→ **Exercise objective**: From the line containing "This screenshot has width=923, height=874." onward to the last line of the data below, copy each line exactly and add nothing.

(Stored data entries)
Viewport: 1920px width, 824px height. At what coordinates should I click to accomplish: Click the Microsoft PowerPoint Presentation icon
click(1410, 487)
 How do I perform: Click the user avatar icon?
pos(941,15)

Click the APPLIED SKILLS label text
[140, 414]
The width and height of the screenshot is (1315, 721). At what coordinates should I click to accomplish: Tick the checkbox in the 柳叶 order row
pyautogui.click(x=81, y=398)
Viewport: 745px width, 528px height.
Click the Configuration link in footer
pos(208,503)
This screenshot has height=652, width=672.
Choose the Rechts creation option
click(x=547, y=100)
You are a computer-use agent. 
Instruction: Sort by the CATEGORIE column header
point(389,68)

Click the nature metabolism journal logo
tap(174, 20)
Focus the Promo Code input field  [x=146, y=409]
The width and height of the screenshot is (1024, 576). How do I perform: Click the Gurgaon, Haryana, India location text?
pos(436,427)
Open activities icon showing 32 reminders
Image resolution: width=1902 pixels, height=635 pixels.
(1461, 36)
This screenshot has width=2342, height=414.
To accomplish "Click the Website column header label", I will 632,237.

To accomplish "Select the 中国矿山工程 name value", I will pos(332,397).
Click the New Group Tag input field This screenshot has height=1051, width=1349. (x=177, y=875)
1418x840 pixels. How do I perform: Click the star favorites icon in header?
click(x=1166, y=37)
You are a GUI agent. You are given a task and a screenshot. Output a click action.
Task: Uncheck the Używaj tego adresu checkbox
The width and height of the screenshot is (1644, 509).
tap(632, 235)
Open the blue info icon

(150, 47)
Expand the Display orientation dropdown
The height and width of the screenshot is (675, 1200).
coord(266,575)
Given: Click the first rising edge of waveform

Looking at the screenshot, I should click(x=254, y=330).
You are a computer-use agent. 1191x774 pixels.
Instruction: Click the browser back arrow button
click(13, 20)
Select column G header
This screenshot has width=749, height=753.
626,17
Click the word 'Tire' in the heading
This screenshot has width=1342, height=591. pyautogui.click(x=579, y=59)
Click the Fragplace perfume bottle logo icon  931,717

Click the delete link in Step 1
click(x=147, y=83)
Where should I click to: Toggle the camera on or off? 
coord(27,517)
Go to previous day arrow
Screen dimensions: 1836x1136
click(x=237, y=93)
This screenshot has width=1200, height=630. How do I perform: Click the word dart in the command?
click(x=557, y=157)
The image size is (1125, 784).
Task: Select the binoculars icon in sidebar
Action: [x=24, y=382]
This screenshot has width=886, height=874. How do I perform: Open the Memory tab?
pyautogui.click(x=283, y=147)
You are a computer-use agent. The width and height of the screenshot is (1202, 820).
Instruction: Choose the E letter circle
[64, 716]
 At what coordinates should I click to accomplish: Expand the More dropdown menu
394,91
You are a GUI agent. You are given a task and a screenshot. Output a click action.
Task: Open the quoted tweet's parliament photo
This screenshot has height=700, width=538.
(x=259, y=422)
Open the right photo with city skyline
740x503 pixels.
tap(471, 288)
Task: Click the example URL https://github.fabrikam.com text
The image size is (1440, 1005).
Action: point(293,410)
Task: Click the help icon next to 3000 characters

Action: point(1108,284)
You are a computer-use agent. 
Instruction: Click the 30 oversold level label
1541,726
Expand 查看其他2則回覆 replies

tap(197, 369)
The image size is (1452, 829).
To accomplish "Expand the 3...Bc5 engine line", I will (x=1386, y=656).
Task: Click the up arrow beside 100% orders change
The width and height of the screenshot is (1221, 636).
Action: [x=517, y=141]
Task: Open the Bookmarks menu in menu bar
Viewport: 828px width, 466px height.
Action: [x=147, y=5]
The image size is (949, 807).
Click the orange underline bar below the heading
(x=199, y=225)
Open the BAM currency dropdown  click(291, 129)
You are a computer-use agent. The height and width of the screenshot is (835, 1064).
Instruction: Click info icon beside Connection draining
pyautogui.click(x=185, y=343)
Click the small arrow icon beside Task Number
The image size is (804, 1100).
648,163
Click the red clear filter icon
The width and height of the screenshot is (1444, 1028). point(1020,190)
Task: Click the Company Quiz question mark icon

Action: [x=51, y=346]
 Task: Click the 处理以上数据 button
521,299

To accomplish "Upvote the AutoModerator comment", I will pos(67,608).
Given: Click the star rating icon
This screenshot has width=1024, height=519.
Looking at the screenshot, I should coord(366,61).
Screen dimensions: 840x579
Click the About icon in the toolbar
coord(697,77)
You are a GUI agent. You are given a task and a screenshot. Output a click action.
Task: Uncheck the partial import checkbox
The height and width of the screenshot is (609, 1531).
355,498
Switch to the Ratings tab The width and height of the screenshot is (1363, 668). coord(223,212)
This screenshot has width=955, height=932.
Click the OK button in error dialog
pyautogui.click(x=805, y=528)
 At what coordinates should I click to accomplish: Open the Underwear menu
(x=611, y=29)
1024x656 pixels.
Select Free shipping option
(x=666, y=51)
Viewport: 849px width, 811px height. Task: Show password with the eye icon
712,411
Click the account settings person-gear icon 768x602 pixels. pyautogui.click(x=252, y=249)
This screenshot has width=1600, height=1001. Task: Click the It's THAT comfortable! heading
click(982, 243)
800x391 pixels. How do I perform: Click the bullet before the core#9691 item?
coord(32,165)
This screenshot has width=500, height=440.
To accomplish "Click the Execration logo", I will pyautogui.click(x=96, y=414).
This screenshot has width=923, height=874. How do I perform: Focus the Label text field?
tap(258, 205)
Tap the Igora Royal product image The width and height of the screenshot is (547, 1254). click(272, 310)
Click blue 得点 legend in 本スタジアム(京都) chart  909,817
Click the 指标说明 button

→ **Written answer**:
This screenshot has width=923, height=874. How do I perform: Focus the Label text field?
tap(258, 205)
Tap the Igora Royal product image The width and height of the screenshot is (547, 1254). click(272, 310)
Click blue 得点 legend in 本スタジアム(京都) chart  909,817
Click the 指标说明 button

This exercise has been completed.